In this article, we will give a response to the question, “Can you eat ivory? We will also discuss the composition of ivory, sources of ivory, the restriction in sourcing ivory, and the uses of ivory.
Can you eat ivory?
No, you cannot eat ivory even though they are not poisonous per se, but just like you cannot eat the tooth of a human, you cannot equally eat ivory. Ivory is nothing but an extension of the teeth of some animals. This aside, there are legal restrictions on ivory obtained from Elephants and endangered species.
What is ivory?
Ivory is a hard white to a gray substance that is usually an extension of the incisor (part of the teeth) of some animals such as elephants, hippopotamus, and walrus, some toothed whales such as narwhals and sperm whales, and wild boars (wild pig), and warthogs.
The elephant tusk which is the source of the most valuable ivory is rare and highly-priced. This is because it can grow to about 2 meters in length weighing about fifty pounds. The longest tusk is found in elephants of African descent while that from Asian elephants is generally shorter.
What is the composition of ivory?
Ivory is composed of predominantly a hard bone-like matter called dentine infused with collagen in a protective casing called enamel. Ivory is made of both organic and inorganic constituents. The inorganic components include calcium (most abundant), Phosphate (usually bonded to calcium), magnesium, and fluoride. Elements such as zinc, iron, and copper are also present in trace amounts.
The organic components are mainly collagen and amino acids (lysine, proline, hydroxylysine, and hydroxyproline). These components vary depending on where the ivory is sourced.
What are the various types of ivory?
There are two types of ivory: animal ivory and vegetable ivory. Vegetable ivory is produced from the endosperms of some trees such as palms, precisely palm trees belonging to the phytelephas genus.
Because the number of elephant species is increasingly depreciating, many countries have kept restrictions on the trade of animal ivory precisely that from elephants and other species classified by the International Union for Conservation of Nature (IUCN) as endangered. Hence vegetable ivory is used as an alternative to elephant ivory.
Prior to the emergence of plastics, buttons for shirts were made from vegetable ivory. Also, vegetable ivory is used in the making of dice for tabletop gaming and also knife handles.

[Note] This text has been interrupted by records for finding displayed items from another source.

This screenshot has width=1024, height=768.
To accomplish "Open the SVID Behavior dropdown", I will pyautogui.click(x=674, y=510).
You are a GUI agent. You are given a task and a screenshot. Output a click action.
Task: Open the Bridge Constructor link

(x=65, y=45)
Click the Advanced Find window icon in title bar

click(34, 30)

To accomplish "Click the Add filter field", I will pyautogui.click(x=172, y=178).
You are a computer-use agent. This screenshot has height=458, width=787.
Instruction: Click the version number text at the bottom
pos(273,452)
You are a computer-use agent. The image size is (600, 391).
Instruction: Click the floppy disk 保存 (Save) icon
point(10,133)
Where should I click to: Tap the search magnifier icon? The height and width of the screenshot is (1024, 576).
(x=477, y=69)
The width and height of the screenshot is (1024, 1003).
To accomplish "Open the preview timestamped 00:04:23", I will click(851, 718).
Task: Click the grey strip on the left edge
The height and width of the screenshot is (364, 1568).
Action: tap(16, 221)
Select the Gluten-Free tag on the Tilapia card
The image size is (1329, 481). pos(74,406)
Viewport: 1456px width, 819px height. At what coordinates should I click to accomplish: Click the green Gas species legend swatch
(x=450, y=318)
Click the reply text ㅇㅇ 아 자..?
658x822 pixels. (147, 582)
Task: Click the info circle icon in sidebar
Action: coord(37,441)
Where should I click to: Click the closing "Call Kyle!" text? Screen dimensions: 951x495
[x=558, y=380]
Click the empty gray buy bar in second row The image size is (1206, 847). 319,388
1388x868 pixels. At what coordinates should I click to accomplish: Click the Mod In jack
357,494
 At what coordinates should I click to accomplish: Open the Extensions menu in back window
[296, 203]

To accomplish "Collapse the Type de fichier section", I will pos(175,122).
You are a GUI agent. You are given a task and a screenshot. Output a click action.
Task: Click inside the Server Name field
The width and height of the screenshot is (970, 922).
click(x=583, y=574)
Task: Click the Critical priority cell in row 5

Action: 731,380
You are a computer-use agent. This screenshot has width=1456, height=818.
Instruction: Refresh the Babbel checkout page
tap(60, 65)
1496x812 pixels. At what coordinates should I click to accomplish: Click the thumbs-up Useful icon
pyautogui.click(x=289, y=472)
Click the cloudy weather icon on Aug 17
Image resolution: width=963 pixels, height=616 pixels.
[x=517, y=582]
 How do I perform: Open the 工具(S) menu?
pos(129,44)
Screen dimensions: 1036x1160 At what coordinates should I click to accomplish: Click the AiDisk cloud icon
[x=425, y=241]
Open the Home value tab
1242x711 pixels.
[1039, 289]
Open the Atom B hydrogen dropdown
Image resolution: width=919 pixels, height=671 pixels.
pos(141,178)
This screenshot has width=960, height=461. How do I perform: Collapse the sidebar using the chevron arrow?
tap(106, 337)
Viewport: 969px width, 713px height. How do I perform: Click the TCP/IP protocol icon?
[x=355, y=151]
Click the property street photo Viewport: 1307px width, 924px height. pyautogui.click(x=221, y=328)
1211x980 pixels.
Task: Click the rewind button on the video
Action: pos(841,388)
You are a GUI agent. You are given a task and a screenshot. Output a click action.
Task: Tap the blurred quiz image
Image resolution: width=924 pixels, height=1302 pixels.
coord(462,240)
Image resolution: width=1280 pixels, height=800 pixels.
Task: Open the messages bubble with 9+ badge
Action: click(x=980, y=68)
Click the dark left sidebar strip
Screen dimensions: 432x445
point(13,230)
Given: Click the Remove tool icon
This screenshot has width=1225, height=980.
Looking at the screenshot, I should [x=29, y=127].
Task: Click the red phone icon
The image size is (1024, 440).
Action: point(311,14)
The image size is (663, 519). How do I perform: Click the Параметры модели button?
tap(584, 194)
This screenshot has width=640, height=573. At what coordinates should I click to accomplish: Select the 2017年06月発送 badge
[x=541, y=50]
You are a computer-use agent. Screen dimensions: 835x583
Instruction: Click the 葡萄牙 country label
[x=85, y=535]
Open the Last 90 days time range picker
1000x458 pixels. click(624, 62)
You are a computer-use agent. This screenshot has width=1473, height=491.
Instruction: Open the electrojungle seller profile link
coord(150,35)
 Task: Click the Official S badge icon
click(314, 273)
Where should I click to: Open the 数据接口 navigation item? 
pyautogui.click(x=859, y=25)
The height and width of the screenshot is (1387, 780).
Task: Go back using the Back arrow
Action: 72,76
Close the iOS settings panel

What are the general applications of ivory?
Ivory is very useful in diverse ways thus;
- Ivory is widely used in Chinese Traditional Medicine (TCM) to treat various diseases. Ivory is converted into powder which is believed to be helpful in detoxifying the body. It is also used in managing parasitic infections in humans.
- Ivory is used in the making of jewelry, piano parts, and similar objects of aesthetic significance.
- Ivory also has industrial applications, especially in the making of some electrical appliances for parts of airplanes.
How beneficial is the collagen in ivory to humans?
The collagen in ivory makes them beneficial to humans in the following human endeavors;
Collagen has excellent skin revitalizing and rejuvenating potential, hence it is incorporated into many skincare products. The peptides in collagen are water-loving (hydrophilic) and hence can easily blend with the water phase in cosmeceutical products. They therefore can penetrate deeper into the skin thus assisting in the regeneration of skin cells.
Optical and mechanical applications
The structural orientation of the mineralized collagen fibers in ivory gives it impressive mechanical and optical properties.
Art and Archaeology
Ivory is shaped into valuable crafts by taking advantage of its aesthetic properties (fineness of polished particles, luster, tactile appeal). Artifacts or sculptures carved from ivory have impressive aesthetic value and are generally durable.
The collagen in ivory is also very relevant in regenerative medicine for skin disorders such as wounds. Collagen can also be used as a drug delivery agent for targeted therapeutic effect.
In this article, we have answered the query, “can you eat ivory?” We have also discussed the structural and biochemical composition of ivory. We then went further to mention the major sources of ivory, as well the general applications and specific benefits of the major component of ivory to man.